Andrea Camilleri nella sua casa di Roma, 1999. (Marcello Mencarini, Rosebud2)

Una volta che abbiamo idealmente provato a portare Andrea Camilleri su un’isola deserta, costringendolo al gioco di indicare un libro, un film, una musica da portare con sé, si è sottratto per principio: “Finire su un’isola deserta non mi piacerebbe per niente. A me piace sentire la vita… In un’isola deserta neanche a peso d’oro”. Un’altra volta ha raccontato di quando si era rifugiato in una casa sul Monte Amiata perché si trovava circondato da ragazzini chiassosi mentre provava a lavorare: dopo qualche giorno se n’era tornato a Roma di corsa; lassù, nel silenzio, non era riuscito a scrivere neanche una riga.

In tutto quello che Camilleri scriveva c’era il rumore della vita. Quella che scorreva intorno a lui, oggetto di un’inesauribile curiosità. Quella che si agitava dentro di lui, depositata nella sua memoria. La prima sembrava non finire mai, ma era la seconda a crescere sempre più, giorno dopo giorno e anno dopo anno, via via che il fisico e poi i sensi si facevano più deboli. Ma la memoria che gli lasciava stampati in mente, indelebili, eventi e incontri, era in fondo figlia di una stessa inclinazione verso la vita, da attraversare intensamente, con cura e attenzione verso ogni suo momento. La sua fantasia e le sue storie nascevano così, con l’ammissione – sicuramente esagerata – di non saper inventare davvero nulla.

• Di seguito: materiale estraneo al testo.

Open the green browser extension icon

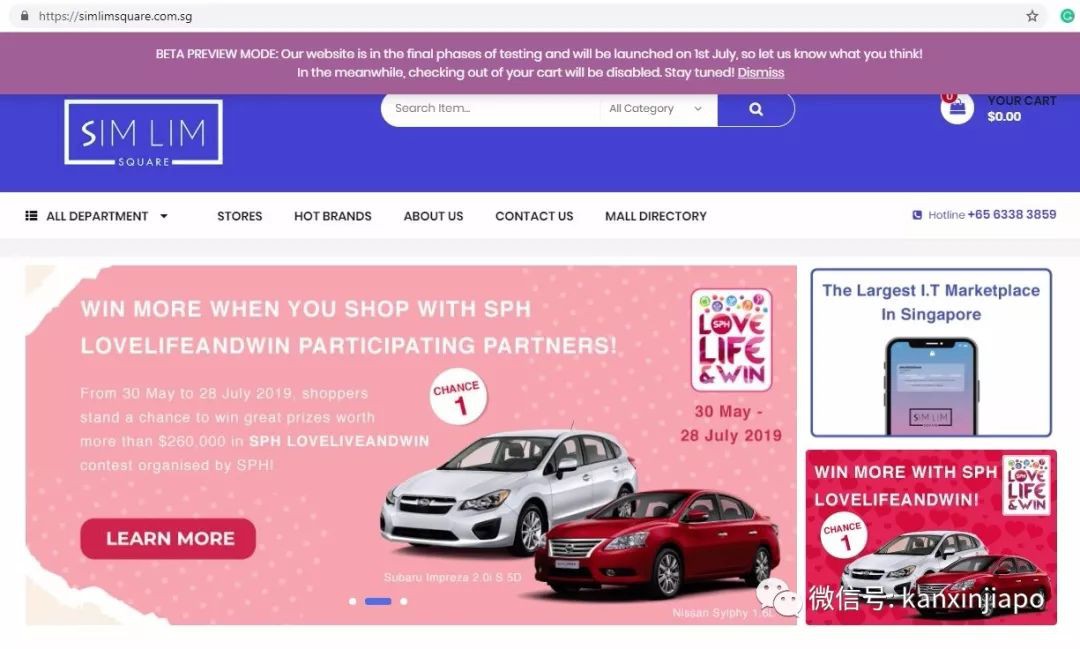pos(1067,16)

Ma da qui deriva anche la particolare umanità di Andrea Camilleri, quella che spiega ciò che sta accadendo in queste ore. Un’ondata di emozione e di affetti simile non può spiegarsi solo con il successo del più amato scrittore italiano: c’è qualcosa di più, un moto sentimentale e pubblico che riconosce in quella figura diventata così familiare una umanità larga, capace di accogliere (quasi) tutti. Tanto più sorprendente perché non nasceva da una forma di conformismo o di indulgenza verso i nostri connazionali come sono o dalla ricerca esasperata di consenso (verso cui il successo così tardivo lo rendeva se non immune particolarmente distante). E neanche da una proclamazione coerente di virtuosità ma semmai da una concezione così ampia di umanità da includere pacificamente qualche vizio (a cominciare – ma solo cominciare – dalle tante, troppe sigarette).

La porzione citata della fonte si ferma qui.